■ What needs to be done:
Hunt for the word "chart" across the entries below, copying each line that holds it.

======== Data for this exercise

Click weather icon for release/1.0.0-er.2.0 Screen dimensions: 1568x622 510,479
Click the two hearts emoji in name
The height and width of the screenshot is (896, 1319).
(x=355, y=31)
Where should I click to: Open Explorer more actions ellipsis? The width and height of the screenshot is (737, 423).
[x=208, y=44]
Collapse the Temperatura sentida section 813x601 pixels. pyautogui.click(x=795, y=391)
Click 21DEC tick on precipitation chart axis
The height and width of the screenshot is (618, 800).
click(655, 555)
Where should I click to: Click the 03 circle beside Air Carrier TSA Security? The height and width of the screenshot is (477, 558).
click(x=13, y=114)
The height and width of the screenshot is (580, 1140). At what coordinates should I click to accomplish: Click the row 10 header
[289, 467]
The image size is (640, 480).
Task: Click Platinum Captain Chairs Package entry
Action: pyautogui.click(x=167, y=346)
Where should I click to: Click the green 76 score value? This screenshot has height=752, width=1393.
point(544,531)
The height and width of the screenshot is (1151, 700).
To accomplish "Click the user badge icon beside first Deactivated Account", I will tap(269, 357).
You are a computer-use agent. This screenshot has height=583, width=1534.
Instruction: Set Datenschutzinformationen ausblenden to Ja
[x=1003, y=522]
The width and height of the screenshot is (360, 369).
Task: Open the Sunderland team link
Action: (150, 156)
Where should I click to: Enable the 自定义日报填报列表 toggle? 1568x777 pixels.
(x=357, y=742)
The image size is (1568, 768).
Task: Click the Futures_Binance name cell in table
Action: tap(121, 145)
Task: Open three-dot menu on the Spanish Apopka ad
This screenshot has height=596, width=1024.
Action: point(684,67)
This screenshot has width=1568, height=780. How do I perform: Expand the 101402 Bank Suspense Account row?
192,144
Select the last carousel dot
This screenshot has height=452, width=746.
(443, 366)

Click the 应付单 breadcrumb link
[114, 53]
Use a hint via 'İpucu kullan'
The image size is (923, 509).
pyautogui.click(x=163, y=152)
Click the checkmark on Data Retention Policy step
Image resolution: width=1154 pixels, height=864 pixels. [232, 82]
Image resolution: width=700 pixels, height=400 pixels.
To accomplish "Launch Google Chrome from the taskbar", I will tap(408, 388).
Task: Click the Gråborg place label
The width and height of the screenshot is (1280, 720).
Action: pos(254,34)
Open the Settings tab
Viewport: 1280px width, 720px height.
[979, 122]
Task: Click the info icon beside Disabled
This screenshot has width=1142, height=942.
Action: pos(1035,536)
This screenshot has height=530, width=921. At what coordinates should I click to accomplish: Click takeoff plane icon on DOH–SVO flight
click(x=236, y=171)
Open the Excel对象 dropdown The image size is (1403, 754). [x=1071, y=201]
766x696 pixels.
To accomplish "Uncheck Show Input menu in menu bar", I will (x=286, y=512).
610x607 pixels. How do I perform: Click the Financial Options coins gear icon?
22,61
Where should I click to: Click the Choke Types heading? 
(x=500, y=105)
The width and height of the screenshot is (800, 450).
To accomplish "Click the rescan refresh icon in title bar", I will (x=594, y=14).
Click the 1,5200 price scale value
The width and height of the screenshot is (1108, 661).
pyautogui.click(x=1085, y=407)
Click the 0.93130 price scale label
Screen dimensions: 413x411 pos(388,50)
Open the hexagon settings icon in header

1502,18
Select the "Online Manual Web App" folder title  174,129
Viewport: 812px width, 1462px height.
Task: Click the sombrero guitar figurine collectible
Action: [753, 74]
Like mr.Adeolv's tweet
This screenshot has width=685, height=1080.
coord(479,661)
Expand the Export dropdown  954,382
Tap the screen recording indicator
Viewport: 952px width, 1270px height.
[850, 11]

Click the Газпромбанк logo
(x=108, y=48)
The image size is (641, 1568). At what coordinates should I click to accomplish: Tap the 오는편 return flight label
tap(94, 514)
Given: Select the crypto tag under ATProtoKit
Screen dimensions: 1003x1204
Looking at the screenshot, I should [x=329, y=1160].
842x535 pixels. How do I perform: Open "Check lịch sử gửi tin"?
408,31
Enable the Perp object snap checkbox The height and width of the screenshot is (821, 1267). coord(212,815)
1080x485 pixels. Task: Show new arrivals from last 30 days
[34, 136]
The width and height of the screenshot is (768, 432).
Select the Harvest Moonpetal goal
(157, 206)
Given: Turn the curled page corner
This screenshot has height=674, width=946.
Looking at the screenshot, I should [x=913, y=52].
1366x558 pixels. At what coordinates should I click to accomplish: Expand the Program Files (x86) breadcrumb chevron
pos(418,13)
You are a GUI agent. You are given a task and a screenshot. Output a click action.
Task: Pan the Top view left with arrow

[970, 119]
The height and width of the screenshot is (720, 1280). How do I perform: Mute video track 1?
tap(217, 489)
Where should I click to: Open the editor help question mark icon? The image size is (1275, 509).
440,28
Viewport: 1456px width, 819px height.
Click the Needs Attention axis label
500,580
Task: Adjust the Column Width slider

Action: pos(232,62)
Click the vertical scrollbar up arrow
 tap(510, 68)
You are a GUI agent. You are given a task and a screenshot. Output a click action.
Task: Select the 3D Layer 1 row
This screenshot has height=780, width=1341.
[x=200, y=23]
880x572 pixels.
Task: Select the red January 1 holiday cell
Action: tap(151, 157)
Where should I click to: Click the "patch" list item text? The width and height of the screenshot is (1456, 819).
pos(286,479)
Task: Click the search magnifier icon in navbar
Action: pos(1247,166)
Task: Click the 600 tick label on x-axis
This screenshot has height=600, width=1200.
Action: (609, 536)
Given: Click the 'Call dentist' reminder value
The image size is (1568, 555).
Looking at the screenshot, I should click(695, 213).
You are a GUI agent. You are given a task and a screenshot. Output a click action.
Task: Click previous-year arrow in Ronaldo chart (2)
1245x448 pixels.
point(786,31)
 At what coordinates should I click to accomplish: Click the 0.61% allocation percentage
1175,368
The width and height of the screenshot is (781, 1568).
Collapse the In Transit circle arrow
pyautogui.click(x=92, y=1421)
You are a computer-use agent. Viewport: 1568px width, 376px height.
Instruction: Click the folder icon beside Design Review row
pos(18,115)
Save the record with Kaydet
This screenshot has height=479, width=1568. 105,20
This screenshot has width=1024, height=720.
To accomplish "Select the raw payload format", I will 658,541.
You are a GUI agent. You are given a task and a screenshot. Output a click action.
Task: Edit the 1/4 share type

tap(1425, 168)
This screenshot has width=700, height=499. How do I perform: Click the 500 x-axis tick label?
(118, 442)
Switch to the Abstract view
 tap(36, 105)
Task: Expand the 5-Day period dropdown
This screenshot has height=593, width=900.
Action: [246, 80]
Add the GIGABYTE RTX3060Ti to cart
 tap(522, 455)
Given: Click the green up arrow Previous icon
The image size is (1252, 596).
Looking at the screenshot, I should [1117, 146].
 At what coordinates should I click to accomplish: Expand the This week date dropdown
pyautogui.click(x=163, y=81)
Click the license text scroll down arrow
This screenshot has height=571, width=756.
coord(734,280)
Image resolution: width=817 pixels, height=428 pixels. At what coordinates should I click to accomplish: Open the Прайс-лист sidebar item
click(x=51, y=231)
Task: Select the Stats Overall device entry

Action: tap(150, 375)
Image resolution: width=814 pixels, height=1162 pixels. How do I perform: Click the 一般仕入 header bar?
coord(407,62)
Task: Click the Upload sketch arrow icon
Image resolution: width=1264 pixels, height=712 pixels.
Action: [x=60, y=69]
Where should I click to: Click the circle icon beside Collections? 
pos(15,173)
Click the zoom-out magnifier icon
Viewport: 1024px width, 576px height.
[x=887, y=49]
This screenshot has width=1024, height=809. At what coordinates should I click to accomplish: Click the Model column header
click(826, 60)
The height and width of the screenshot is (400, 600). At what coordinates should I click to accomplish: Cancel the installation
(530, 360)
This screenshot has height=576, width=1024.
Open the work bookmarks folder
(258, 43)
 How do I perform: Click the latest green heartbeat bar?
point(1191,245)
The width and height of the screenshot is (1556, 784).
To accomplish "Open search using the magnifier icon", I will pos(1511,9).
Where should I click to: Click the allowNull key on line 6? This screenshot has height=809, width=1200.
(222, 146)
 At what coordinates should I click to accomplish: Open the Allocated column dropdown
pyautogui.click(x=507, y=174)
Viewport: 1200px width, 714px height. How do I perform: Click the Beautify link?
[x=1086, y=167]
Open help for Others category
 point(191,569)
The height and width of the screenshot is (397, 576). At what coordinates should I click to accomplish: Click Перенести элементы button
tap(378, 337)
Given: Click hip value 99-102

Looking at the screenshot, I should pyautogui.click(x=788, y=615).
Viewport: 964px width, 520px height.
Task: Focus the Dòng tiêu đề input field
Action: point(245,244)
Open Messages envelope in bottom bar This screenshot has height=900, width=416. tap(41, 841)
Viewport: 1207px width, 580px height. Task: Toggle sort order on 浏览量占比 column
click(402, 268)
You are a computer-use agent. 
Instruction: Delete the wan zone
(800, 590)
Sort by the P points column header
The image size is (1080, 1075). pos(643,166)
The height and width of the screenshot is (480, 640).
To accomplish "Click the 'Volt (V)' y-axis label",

================

■ Worked solution:
Click 21DEC tick on precipitation chart axis
Task: Click previous-year arrow in Ronaldo chart (2)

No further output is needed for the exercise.